10.18860/neu.v0i0.1650 ◽

2012 ◽

Author(s):

Irwan Setyowidodo, Bagus Jaya Santosa

Keyword(s):

Fault Plane ◽

Moment Tensor ◽

Strike Slip ◽

Centroid Moment Tensor

Penelitian ini melakukan analisis inversi waveform 3 komponen terhadap data gempa bumi yang terjadi di Manokwari Papua pada tanggal 3 Januari 2009 pukul 19:43:55 GMT dengan magnitude 7.1 Mw yang episentrumnya berada pada lattitude -0.70541, longitude 125.8455 dan kedalaman 25 km. Data yang digunakan dalam penelitian ialah, data seismik lokal yang diunduh dari data gempa IA. Selanjutnya dilakukan proses inversi data waveform tiga komponen dengan menggunakan metode iterasi dekonvolusi. Metode ini diimplementasikan dalam software ISOLA yang dikembangkan untuk mendapatkan parameter-parameter sumber gempa bumi. Parameter- parameter gempa ini tergambarkan dalam Centroid Moment Tensor dan parameter sesar penyebab gempa.

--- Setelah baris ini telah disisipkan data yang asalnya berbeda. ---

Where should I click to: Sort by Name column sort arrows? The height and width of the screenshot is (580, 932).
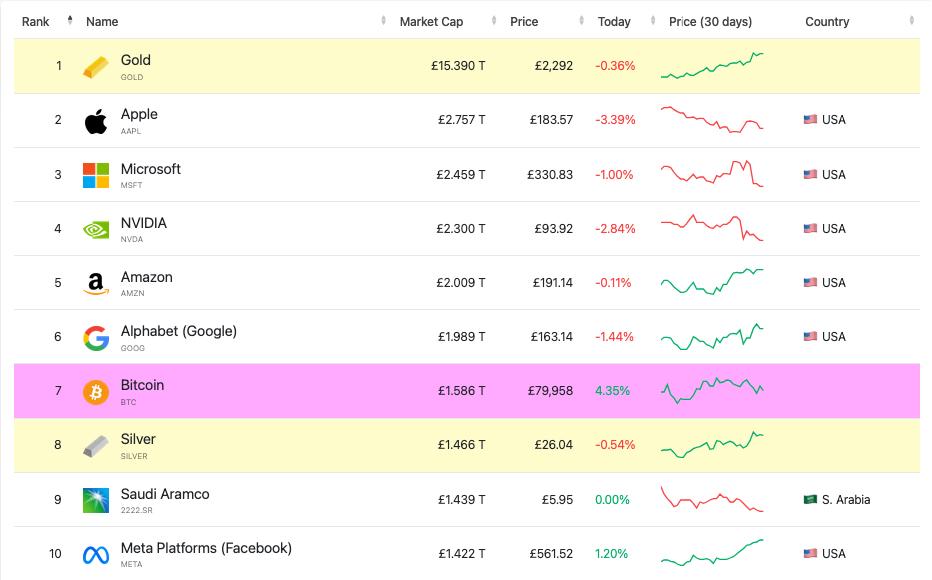pyautogui.click(x=385, y=21)
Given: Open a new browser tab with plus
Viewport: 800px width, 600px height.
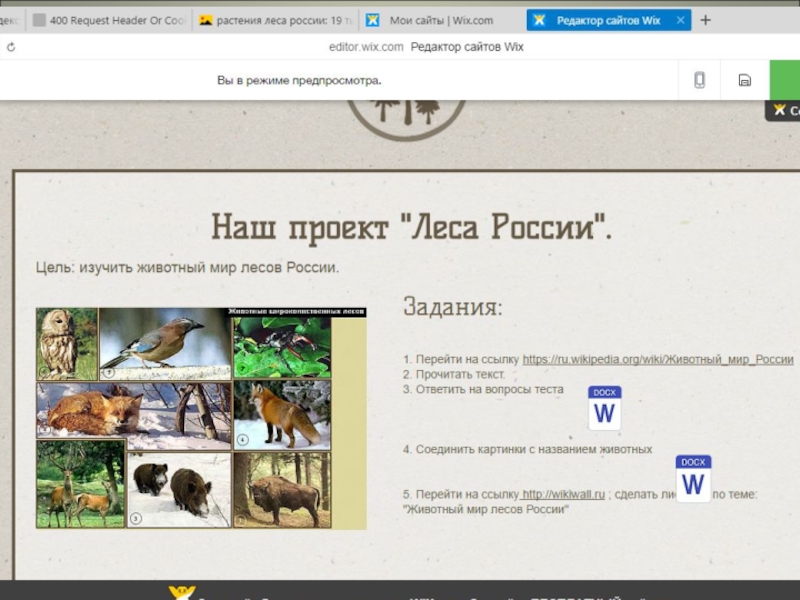Looking at the screenshot, I should coord(705,20).
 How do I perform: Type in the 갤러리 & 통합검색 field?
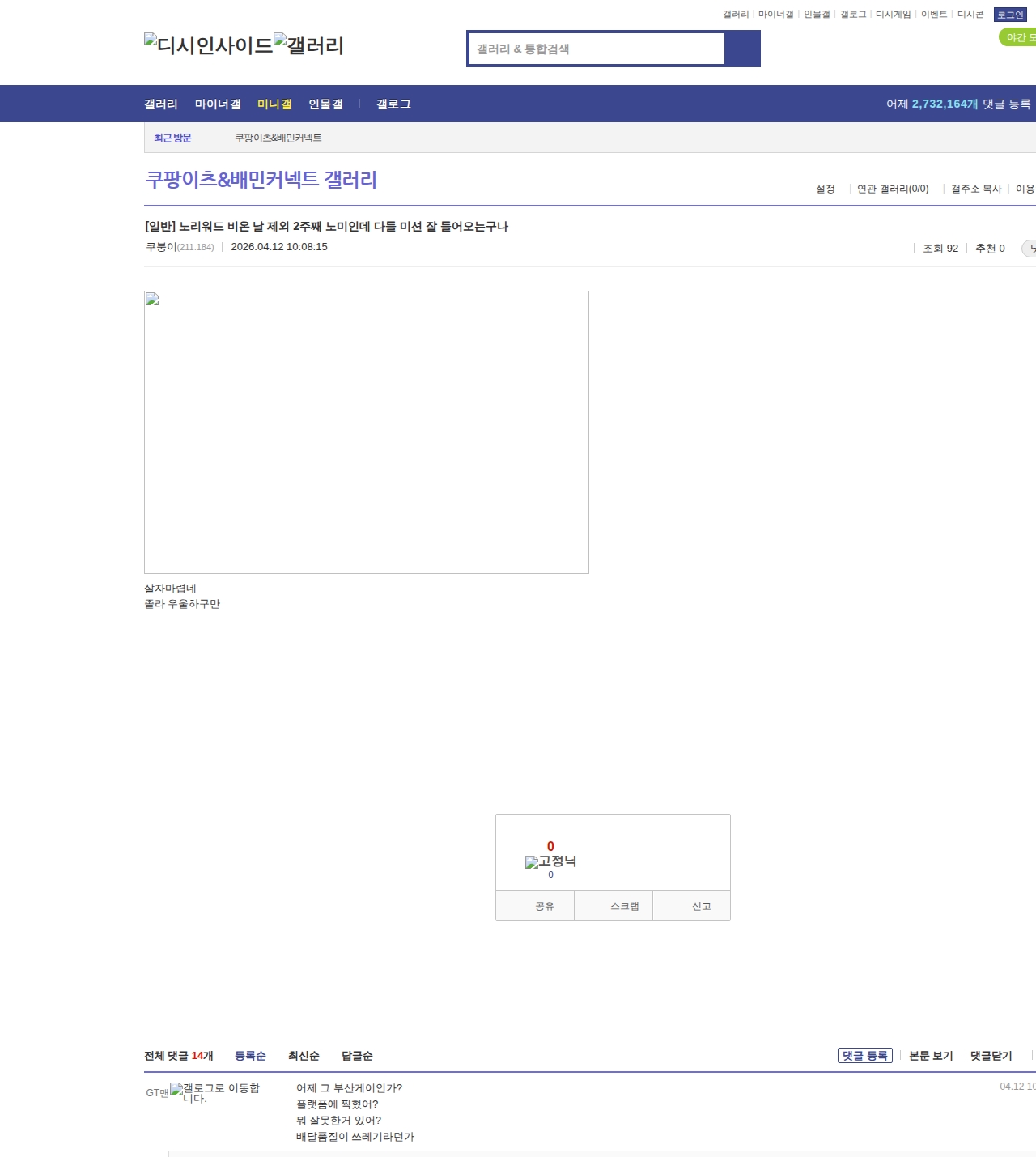(597, 49)
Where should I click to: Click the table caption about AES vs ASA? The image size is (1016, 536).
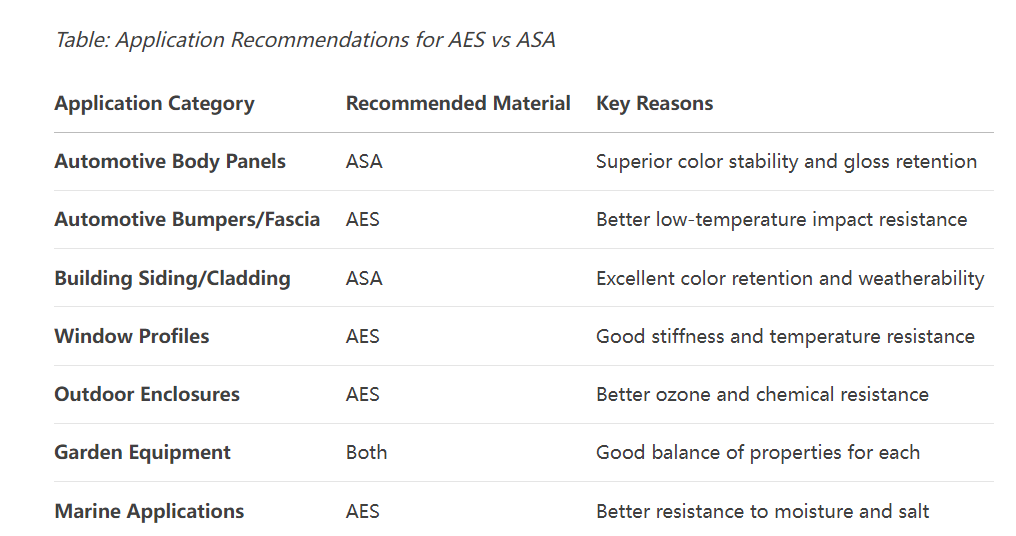305,40
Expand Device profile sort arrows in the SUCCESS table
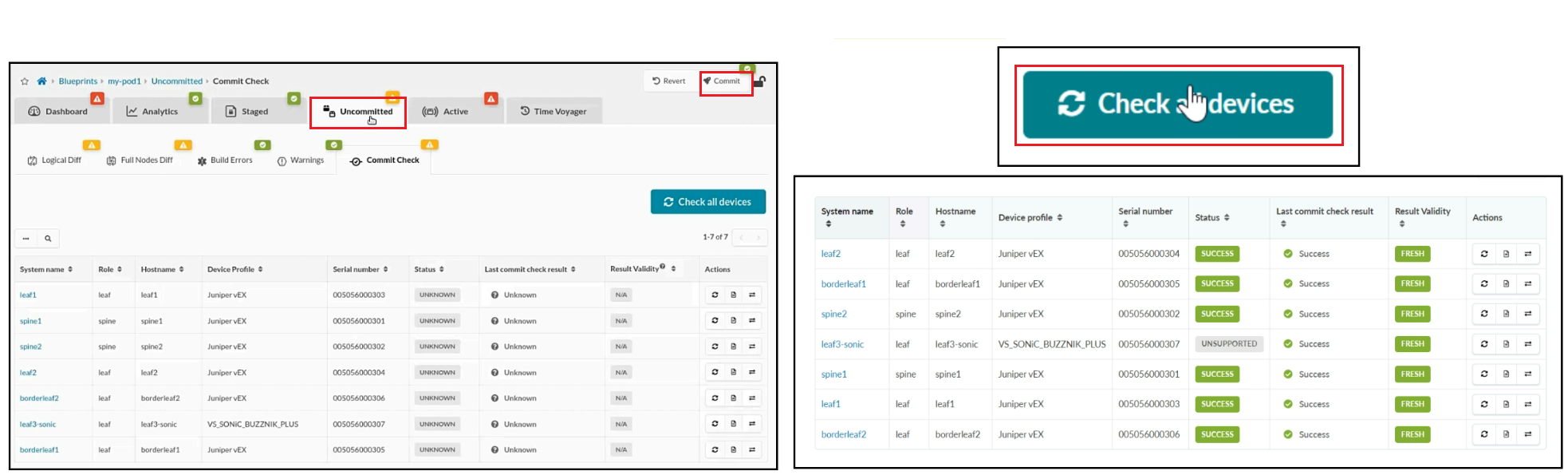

Selanjutnya, hasil parameter-patameter tersebut digunakan untuk mengetahui arah patahan yang sebenarnya (fault-plane) dengan menggunakan metode H-C. Seismogram sintetik dihitung dengan ISOLA yang inputnya adalah model bumi dan data seismogram yang direkam oleh stasiun seismologi BAK, LBM dan JAY. Hasil interpretasi atas analisis seismogram waveform tiga komponen menunjukkan bahwa orientasi bidang patahan gempa Manokwari Papua pada tanggal 3 Januari 2009 memiliki sudut dip 54o terhadap bidang horizontal yang menyebabkan zona patahan di daerah tersebut mudah bergeser dan mudah terjadi gempa. Hasil analisis ini diketahui bahwa sesar penyebab gempa bumi ini ialah sesar strike-slip oblique yang bergerak dari arah barat laut - tenggara. Sumber gempa bumi yang terjadi tersebut terjadi akibat aktivitas Sesar Sorong yang terdapat di bagian utara Manokwari.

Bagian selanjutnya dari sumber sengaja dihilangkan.